A really adorable hotel on the Pest side is Palazzo Zichy, which was a place from the 19th century transformed into a boutique hotel. Highly ranked on TripAdvisor, Palazzo Zichy is perfect for the low-key traveler looking for a more intimate vibe. 80 contemporary rooms come with complimentary breakfast, coffee and tea and cocktail hours. Bang for the buck!
SEE: Heroes’ Square
Budapest, Hősök tere, 1146 Hungary (map)
Heroes’ Square hosts many important political events throughout Hungarian history. You can see statues of the famous Seven Chiefains (leaders of seven tribes,) and other national leaders and the Tomb of the Unknown Soldier.
Right next to Heroes’ Square is the incredible castle of Vajdahunyad. Built in 1896, the Romanesque, Gothic, Renaissance, and Baroque-style castle was a celebration of 1,000 years of Hungary since the Hungarian Conquest of the Carpathian Basin.
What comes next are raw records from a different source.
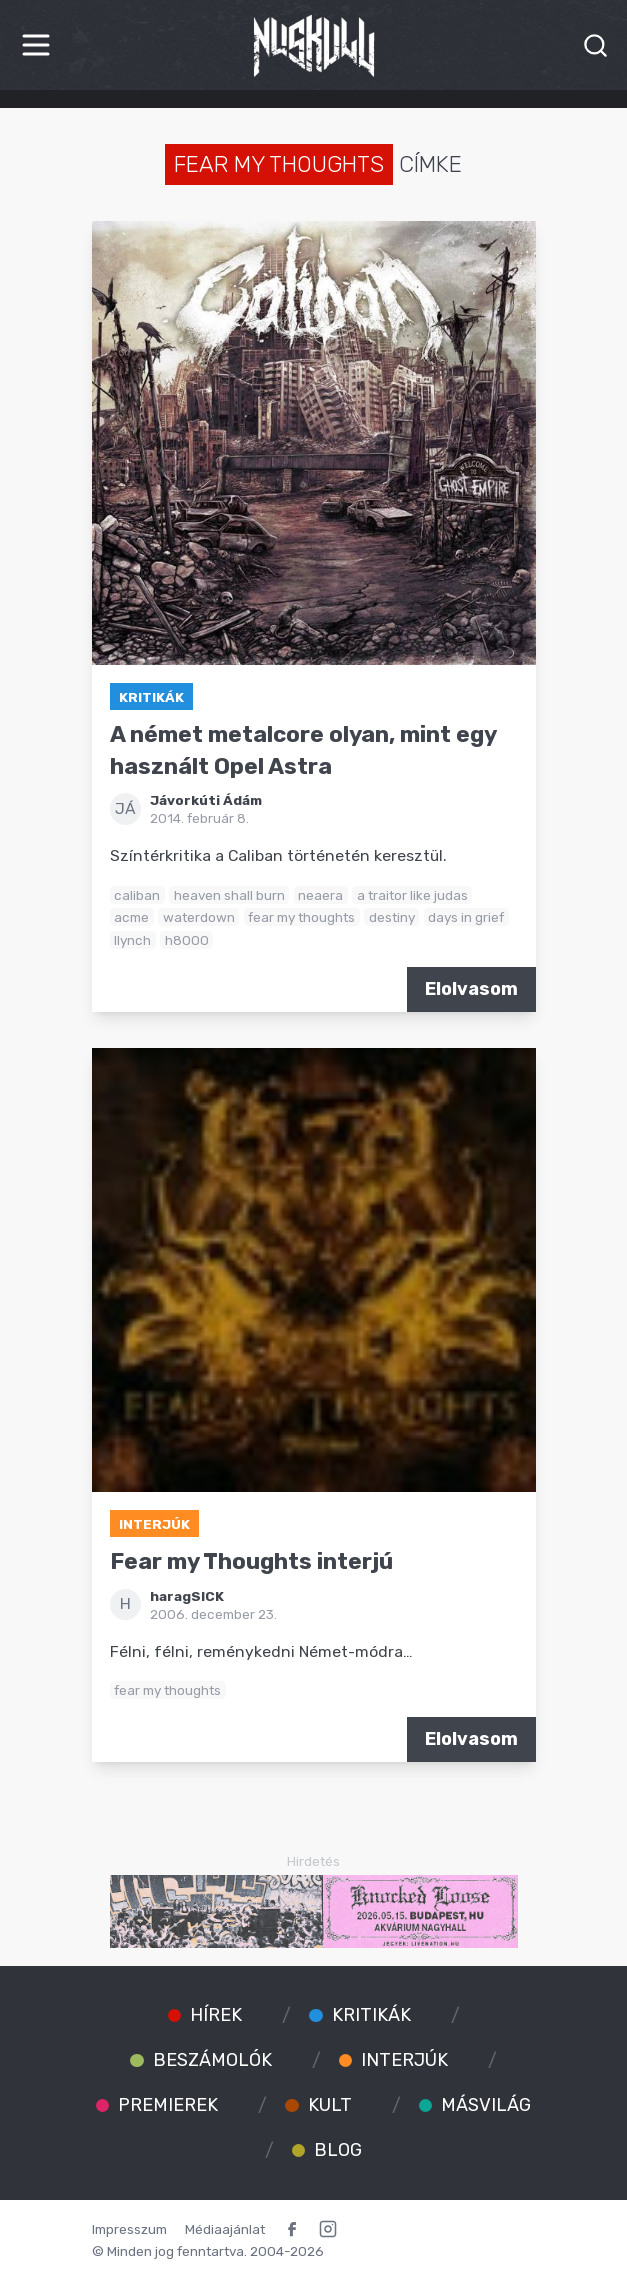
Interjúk (154, 1524)
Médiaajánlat (225, 2229)
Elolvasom (471, 989)
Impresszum (129, 2229)
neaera (320, 895)
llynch (132, 940)
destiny (392, 917)
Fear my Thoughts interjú (251, 1561)
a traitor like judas (412, 895)
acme (131, 917)
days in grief (466, 917)
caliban (137, 895)
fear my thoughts (301, 917)
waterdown (199, 917)
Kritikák (151, 697)
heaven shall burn (229, 895)
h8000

Between 1910 to 1930’s, coffee culture became huge in Budapest among writers, poets and artists. On the famous Andrassy Avenue across from the Opera House is Muvesz, which means “artist”, is one of the more famous coffee houses. Sit back, eat, drink, munch and take in all that artistic ambiance.
Great Market Hall or Central Market Hall is the largest and oldest indoor market in Budapest. On the first floor, you can find product, meats, pastries, candies, spices and spirits. The second floor has eateries and souvenirs. Closed on Sundays, the market is a great place for a quick meal.